P2B001 is an oral low-dose combination of pramipexole, which mimics dopamine activity in the brain, and rasagiline, which boosts dopamine levels by blocking a protein involved in recycling it. It’s an extended-release formulation, meaning the medication is released slowly into the bloodstream to prolong its effects.

Both molecules are individually approved for managing Parkinson’s symptoms, albeit at higher doses than what’s contained in P2Boo1. Boehringer Ingelheim markets extended-release pramipexole as Mirapex and Teva Pharmaceuticals markets rasagiline as Azilect. No extended-release formulation of rasagiline is currently marketed.

After animal studies indicated combining the two medicines might have greater therapeutic benefit than either alone, Pharma Two B launched a Phase 3 clinical trial (NCT033295508) to test P2B001 in 544 early, untreated Parkinson’s patients, ages 35-80, who were within three years of their diagnosis.

Participants were randomly assigned to one of four groups and treated once daily for 12 weeks, or about three months. P2B001 (0.6 mg pramipexole/0.75 mg rasagiline) was compared to each of its individual components at the same dose — pramipexole (0.6 mg) or rasagiline alone (0.75 mg) — as well as Mirapex, where the dosage was titrated based on clinical responses and tolerability (mean dose 3.2 mg).

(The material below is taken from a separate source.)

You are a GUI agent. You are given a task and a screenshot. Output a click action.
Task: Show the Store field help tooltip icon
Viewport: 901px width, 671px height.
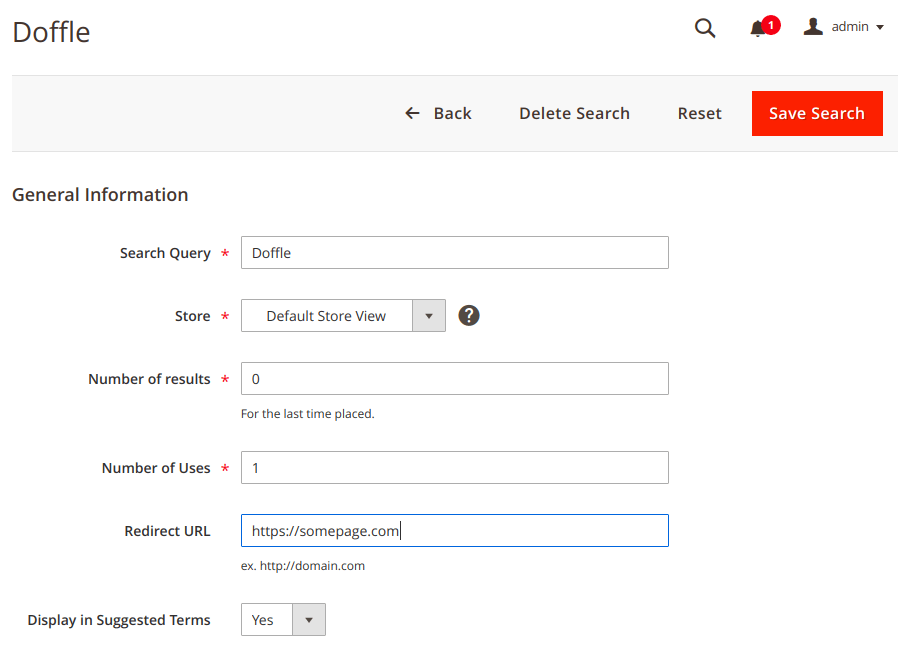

Top-line trial data showed P2B001 was more effective than either component at the matching dose for controlling symptoms. It was also found to be comparable in efficacy to the approved formulation of Mirapex, but was associated with less daytime sleepiness and orthostatic hypotension, where blood pressure drops significantly when standing up.

P2B001 is safe, effective regardless of age, disease severity

In the recent presentation, scientists discussed the trial findings in key patient subgroups, including when participants were grouped by age or disease severity at its start.

The analyses indicated the safety and efficacy profile didn’t differ between younger patients, ages 66 and under, and those older than 66. The profile was the same regardless of whether patients had more or less severe disease at the study’s start, as determined by scores on parts 2 and 3 of the Unified Parkinson’s Disease Rating Scale (UPDRS), with a cutoff score of 29 separating the groups.

Across all of these subgroups, P2B001 provided numerically greater symptomatic benefits relative to its individual components, with statistically significant differences in the UPDRS part 2, which evaluates activities of daily living.

As with the earlier analysis in the entire patient group, P2B001 was comparable in efficacy relative to the marketed version of Mirapex, but led to significantly lower scores on the Epworth Sleepiness Scale, reflecting less daytime sleepiness with P2B001.

“We are encouraged by the consistency of the Phase 3 trial’s subgroup analyses,” said Dan Teleman, CEO of Pharma Two B. “They reinforce our commitment to advancing P2B001 and improving the lives of people with Parkinson’s disease.”